We studied the effectiveness of an ultraviolet C (UV-C) emitter in clinical settings and compared it with observed terminal disinfection.Methods:
We cultured 22 hospital discharge rooms at a tertiary care academic medical center. Phase 1 (unobserved terminal disinfection) included cultures of 11 high-touch environmental surfaces (HTSs) after terminal room disinfection (AD) and after the use of a UV-C–emitting device (AUV). Phase 2 (observed terminal disinfection) included cultures before terminal room disinfection (BD), AD, and AUV. Zero-inflated Poisson regression compared mean colony forming units (CFU) between the groups. Two-sample proportion tests identified significance of the observed differences in proportions of thoroughly cleaned HTSs (CFU < 5). Significant P value was determined using the Bonferroni corrected threshold of α = .05/12 = .004.Results:
We obtained 594 samples. Risk of overall contamination was 0.48 times lower in the AUV group than in the AD group (P < .001), with 1.04 log10 reduction. During phase 1, overall proportion of HTSs with <5 CFUs increased in AUV versus AD by 0.12 (P = .001).
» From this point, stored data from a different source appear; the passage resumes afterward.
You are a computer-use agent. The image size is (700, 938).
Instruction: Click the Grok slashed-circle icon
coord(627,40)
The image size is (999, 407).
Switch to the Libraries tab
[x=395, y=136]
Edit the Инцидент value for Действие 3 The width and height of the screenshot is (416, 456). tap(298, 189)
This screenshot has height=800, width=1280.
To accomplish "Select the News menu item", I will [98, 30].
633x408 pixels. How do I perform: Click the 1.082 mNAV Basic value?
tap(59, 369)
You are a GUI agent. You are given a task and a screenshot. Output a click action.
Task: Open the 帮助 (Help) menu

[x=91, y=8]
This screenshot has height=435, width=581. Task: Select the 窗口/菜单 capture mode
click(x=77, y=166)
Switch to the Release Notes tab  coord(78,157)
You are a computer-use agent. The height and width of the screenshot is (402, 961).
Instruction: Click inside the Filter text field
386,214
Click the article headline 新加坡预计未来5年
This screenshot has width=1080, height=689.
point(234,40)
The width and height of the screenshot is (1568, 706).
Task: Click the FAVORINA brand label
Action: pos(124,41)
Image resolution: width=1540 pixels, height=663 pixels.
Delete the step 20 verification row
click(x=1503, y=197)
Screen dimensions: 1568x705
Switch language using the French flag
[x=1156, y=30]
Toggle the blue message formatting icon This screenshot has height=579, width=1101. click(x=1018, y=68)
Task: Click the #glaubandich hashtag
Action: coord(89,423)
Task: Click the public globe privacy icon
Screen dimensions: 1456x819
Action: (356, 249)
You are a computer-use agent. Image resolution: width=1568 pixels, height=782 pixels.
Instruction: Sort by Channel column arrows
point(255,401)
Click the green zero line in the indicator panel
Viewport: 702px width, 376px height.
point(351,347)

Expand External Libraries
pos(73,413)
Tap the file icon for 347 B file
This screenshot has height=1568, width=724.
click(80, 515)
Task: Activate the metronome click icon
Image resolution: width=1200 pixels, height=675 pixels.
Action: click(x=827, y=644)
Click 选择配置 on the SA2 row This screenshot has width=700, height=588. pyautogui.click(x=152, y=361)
During phase 2, it increased in AD versus BD by 0.45 (P < .001), with no significant difference between AD and AUV (P = .02).Conclusions:
Use of UV-C with standard cleaning significantly reduced microbial burden and improved the thoroughness of terminal disinfection. We found no further benefit to UV-C use if standard terminal disinfection was observed.